[Start of section]

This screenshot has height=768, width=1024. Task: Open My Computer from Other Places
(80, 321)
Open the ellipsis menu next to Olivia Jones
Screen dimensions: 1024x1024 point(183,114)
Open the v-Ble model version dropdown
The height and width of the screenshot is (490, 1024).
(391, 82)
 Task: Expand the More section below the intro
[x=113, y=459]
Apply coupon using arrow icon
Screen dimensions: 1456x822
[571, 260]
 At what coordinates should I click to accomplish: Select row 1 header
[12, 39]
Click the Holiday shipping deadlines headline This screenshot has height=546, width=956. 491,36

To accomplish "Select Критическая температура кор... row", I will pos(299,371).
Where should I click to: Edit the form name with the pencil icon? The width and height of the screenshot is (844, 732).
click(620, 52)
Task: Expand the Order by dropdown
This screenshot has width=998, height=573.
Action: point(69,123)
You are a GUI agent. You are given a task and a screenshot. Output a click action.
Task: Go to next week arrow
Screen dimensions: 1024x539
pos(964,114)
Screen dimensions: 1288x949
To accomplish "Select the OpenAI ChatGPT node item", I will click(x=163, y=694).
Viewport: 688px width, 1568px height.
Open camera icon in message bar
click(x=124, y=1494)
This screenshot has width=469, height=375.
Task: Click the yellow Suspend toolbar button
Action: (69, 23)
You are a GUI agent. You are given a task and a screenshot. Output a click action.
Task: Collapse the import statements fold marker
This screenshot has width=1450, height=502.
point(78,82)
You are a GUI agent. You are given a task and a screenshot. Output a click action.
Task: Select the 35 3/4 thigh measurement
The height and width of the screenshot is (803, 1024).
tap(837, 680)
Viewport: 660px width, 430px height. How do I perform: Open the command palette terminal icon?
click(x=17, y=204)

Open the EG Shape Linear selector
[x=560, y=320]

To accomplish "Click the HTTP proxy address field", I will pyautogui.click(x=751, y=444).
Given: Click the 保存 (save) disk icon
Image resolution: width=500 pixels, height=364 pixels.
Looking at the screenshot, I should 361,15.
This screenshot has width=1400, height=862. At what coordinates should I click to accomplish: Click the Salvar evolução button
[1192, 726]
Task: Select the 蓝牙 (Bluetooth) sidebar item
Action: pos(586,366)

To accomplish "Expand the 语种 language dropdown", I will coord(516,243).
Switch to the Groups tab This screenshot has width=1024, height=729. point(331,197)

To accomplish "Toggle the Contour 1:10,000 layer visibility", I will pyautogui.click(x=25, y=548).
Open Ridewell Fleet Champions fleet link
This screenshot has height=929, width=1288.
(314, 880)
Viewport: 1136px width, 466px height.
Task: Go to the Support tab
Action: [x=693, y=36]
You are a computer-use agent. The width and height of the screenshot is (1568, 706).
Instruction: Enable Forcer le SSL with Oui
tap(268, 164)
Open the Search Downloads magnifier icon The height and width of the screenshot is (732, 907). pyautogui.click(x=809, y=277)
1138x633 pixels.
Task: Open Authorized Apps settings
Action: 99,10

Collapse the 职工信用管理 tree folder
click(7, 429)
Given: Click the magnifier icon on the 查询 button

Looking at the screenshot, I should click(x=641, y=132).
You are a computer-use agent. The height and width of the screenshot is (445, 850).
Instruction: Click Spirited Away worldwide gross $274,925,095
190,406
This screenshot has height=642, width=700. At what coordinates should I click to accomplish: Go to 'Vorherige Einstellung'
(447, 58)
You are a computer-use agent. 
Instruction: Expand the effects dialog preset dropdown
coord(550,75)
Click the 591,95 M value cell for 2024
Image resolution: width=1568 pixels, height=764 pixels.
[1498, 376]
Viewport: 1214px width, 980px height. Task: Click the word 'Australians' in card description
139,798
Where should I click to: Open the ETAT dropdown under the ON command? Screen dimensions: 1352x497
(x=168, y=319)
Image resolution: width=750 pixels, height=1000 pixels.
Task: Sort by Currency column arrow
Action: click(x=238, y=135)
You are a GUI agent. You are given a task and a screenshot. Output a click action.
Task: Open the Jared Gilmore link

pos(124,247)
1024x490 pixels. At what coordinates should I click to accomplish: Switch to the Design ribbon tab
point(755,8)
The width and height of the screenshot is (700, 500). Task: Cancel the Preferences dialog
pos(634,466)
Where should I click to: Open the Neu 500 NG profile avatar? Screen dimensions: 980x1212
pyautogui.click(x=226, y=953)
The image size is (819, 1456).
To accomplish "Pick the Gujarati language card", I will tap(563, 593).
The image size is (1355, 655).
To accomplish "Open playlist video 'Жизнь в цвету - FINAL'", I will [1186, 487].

[End of section]

◆ Your assignment ◆
Nothing is to be left out, and every entry is to be transcribed exactly.

◆ Answer for the task ◆
This screenshot has height=768, width=1024. Task: Open My Computer from Other Places
(80, 321)
Open the ellipsis menu next to Olivia Jones
Screen dimensions: 1024x1024 point(183,114)
Open the v-Ble model version dropdown
The height and width of the screenshot is (490, 1024).
(391, 82)
 Task: Expand the More section below the intro
[x=113, y=459]
Apply coupon using arrow icon
Screen dimensions: 1456x822
[571, 260]
 At what coordinates should I click to accomplish: Select row 1 header
[12, 39]
Click the Holiday shipping deadlines headline This screenshot has height=546, width=956. 491,36

To accomplish "Select Критическая температура кор... row", I will pos(299,371).
Where should I click to: Edit the form name with the pencil icon? The width and height of the screenshot is (844, 732).
click(620, 52)
Task: Expand the Order by dropdown
This screenshot has width=998, height=573.
Action: point(69,123)
You are a GUI agent. You are given a task and a screenshot. Output a click action.
Task: Go to next week arrow
Screen dimensions: 1024x539
pos(964,114)
Screen dimensions: 1288x949
To accomplish "Select the OpenAI ChatGPT node item", I will click(x=163, y=694).
Viewport: 688px width, 1568px height.
Open camera icon in message bar
click(x=124, y=1494)
This screenshot has width=469, height=375.
Task: Click the yellow Suspend toolbar button
Action: (69, 23)
You are a GUI agent. You are given a task and a screenshot. Output a click action.
Task: Collapse the import statements fold marker
This screenshot has width=1450, height=502.
point(78,82)
You are a GUI agent. You are given a task and a screenshot. Output a click action.
Task: Select the 35 3/4 thigh measurement
The height and width of the screenshot is (803, 1024).
tap(837, 680)
Viewport: 660px width, 430px height. How do I perform: Open the command palette terminal icon?
click(x=17, y=204)

Open the EG Shape Linear selector
[x=560, y=320]

To accomplish "Click the HTTP proxy address field", I will pyautogui.click(x=751, y=444).
Given: Click the 保存 (save) disk icon
Image resolution: width=500 pixels, height=364 pixels.
Looking at the screenshot, I should 361,15.
This screenshot has width=1400, height=862. At what coordinates should I click to accomplish: Click the Salvar evolução button
[1192, 726]
Task: Select the 蓝牙 (Bluetooth) sidebar item
Action: pos(586,366)

To accomplish "Expand the 语种 language dropdown", I will coord(516,243).
Switch to the Groups tab This screenshot has width=1024, height=729. point(331,197)

To accomplish "Toggle the Contour 1:10,000 layer visibility", I will pyautogui.click(x=25, y=548).
Open Ridewell Fleet Champions fleet link
This screenshot has height=929, width=1288.
(314, 880)
Viewport: 1136px width, 466px height.
Task: Go to the Support tab
Action: [x=693, y=36]
You are a computer-use agent. The width and height of the screenshot is (1568, 706).
Instruction: Enable Forcer le SSL with Oui
tap(268, 164)
Open the Search Downloads magnifier icon The height and width of the screenshot is (732, 907). pyautogui.click(x=809, y=277)
1138x633 pixels.
Task: Open Authorized Apps settings
Action: 99,10

Collapse the 职工信用管理 tree folder
click(7, 429)
Given: Click the magnifier icon on the 查询 button

Looking at the screenshot, I should click(x=641, y=132).
You are a computer-use agent. The height and width of the screenshot is (445, 850).
Instruction: Click Spirited Away worldwide gross $274,925,095
190,406
This screenshot has height=642, width=700. At what coordinates should I click to accomplish: Go to 'Vorherige Einstellung'
(447, 58)
You are a computer-use agent. 
Instruction: Expand the effects dialog preset dropdown
coord(550,75)
Click the 591,95 M value cell for 2024
Image resolution: width=1568 pixels, height=764 pixels.
[1498, 376]
Viewport: 1214px width, 980px height. Task: Click the word 'Australians' in card description
139,798
Where should I click to: Open the ETAT dropdown under the ON command? Screen dimensions: 1352x497
(x=168, y=319)
Image resolution: width=750 pixels, height=1000 pixels.
Task: Sort by Currency column arrow
Action: click(x=238, y=135)
You are a GUI agent. You are given a task and a screenshot. Output a click action.
Task: Open the Jared Gilmore link

pos(124,247)
1024x490 pixels. At what coordinates should I click to accomplish: Switch to the Design ribbon tab
point(755,8)
The width and height of the screenshot is (700, 500). Task: Cancel the Preferences dialog
pos(634,466)
Where should I click to: Open the Neu 500 NG profile avatar? Screen dimensions: 980x1212
pyautogui.click(x=226, y=953)
The image size is (819, 1456).
To accomplish "Pick the Gujarati language card", I will tap(563, 593).
The image size is (1355, 655).
To accomplish "Open playlist video 'Жизнь в цвету - FINAL'", I will [1186, 487].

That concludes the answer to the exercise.